You'll notice Jaymi hardly reacts with much surprise when his first creation, a stolid but charming gangland enforcer, bursts out of the computer screen into his study. You have to accept that as a perfectly reasonable thing in this science fantasy, but then you do also have to try and believe an incredibly weird world for Jaymi. I really didn't buy into the way he was portrayed as a programmer – what he did, and how and when, just felt unrealistic – he seems to code through the language of metaphor. With all intent to be the provider of a more philosophical, artful, and levelling-UP game, where the furtherance of humanity is some kind of real life end goal, within a month he has not only worked that out (without us seeing so), but peopled it with some characters, and made progress on turning it into a trilogy, complete with completely playable game-within-a-game. His piecemeal work on all three things just rang false. And all the while that's going on, the evil empire he's left have debuted the launch towards their game with a modern-day version of Hot or Not, which will only remind those with a long Internet history of when we actually rated people's looks by numbers, and not the even more apelike swipe-left of today.

So there are flaws in the ideas of the book, but ones I could forgive. And there is the same thing going on with the writing – it's not perfect, but it's more than good enough, all told. The style can delve into pretentiousness, especially with the birth of the second avatar. But at the same time, if you're on board with the style being so effusive and florid, it actually successfully disguises a lot of exposition, so much so you can easily fail to see that that's what's happening. What you can also, see, however is a naff brand of property porn (especially when the particulars of these Californian hills and roads means jack to a reader like me), and an awful lot of repetition. You forgive things like the rote fact-finding Jaymi undertakes as being mentioned severally, but there is a clear cut-and-paste aesthetic going on, which diminishes the book. It makes the actions of the characters as repetitive as a computer game, and makes the people not fully-rounded characters as on a modern, PS4 game, but blocky, stuck-in-logic-circuit images, like an old C64 title.
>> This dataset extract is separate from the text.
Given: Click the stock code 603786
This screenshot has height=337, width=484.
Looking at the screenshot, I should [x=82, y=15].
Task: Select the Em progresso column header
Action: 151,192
You could also see that repetition (did I mention there was repetition? I thought I'd just say it was there – an awful lot) as a disguise for the major plot failing here. Yes, Jaymi wants to do two things – right the wrong that is the company he left, and finish coding (by metaphor) his games, and yes, they go hand in hand. But when he's discussing the "whole Beast-creation mission", he's finding himself used to the process, and mastering it every time – even though the baddies are by now interfering with things. But we're supposed, somehow, to ignore the fact that he already has a Beast perfect to be his avatar and get rid of his rivals, their games and their espionage. And we can't ignore that.

This, then, does have some seriously iffy bits about it – plot inconsistencies, repetition (damn, it's catching, that it is), and so on. But at the same time I still liked it. The writing can be more than competent, and the book is about something, when I had feared it would be about the author's word play and stretches of imagination – or, perhaps worse, solitarily gearing up to be a prequel to all his other books (which have the same titles as the games herein). The novel certainly wants to say something, and inasmuch as shoot-em-ups and social media ratings aren't the most Darwinian of concerns it's an important observation – the only thing to add to that, then, is that there is only one tiny section talking about the public response to the bad app(le)s; if Jaymi is saving the world it's a very absent world. So as much as I enjoyed reading it, I can also see some people will take against the way it's presented. The author's completists, however, will have a riot with a fully-wrought origin story like no other.

I must thank the author for my review copy.

There are avatars of dead people – and a meaty crime to solve – in From Darkest Skies by Sam Peters.

You can read more about Rohan Quine here.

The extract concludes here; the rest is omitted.